--- TEXT EXCERPT ---
No one outside of my relationship knew about the abuse going on within it. They all thought we were happy. A good match.
No one knew my husband broke our dining room table shortly after we got married. How he lifted it up and slammed it back down, two of the legs snapping.
How once he refused to let me leave. He followed me around, bowed up on me, shoved doors open, until I pounded my fists on his chest and collapsed onto our bed crying.
How he punched walls. How one time, he set our infant daughter in her crib and then punched the wall directly above it.
How every time we had a fight, he called me names. The kinds you shouldn’t even call someone you hate, let alone your wife and the mother of your children.
No one knew because I didn’t tell.
I took the coward’s way out eventually.
I met someone, who honestly could have been anyone as long as they were a kind anyone.
I did what Dr. Glass said: I reversed the architecture of my marriage. I put a wall between my husband and myself while opening a window between me and this new person.
---
### WHAT IS ASKED
According to the account of the abusive marriage above, why did no one outside the relationship know about the abuse?
--- RECORDED INFORMATION ---
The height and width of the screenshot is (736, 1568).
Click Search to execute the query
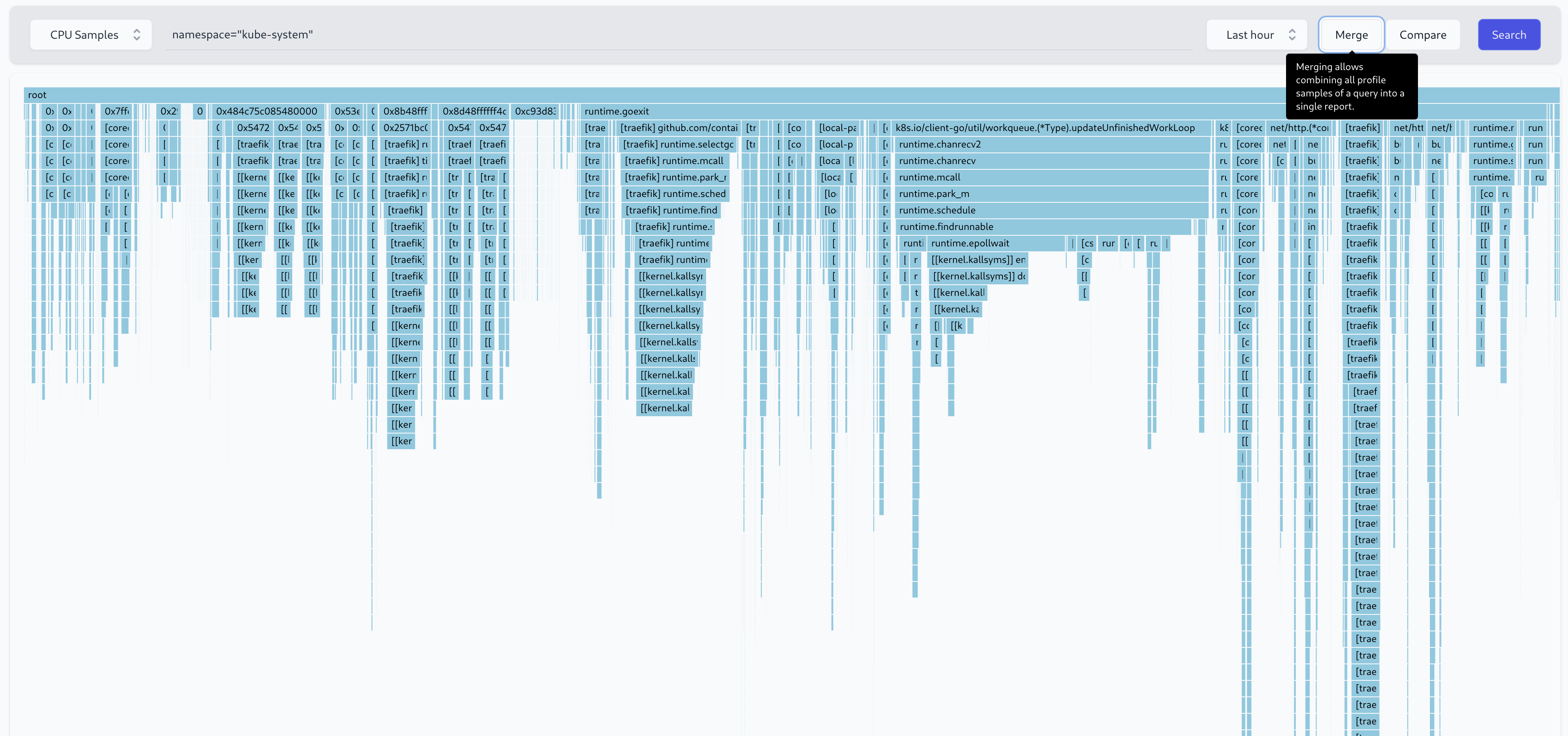(x=1509, y=34)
---
### FINAL ANSWER
No one knew because the narrator didn't tell anyone. People outside the marriage saw only what looked like a happy couple and a good match.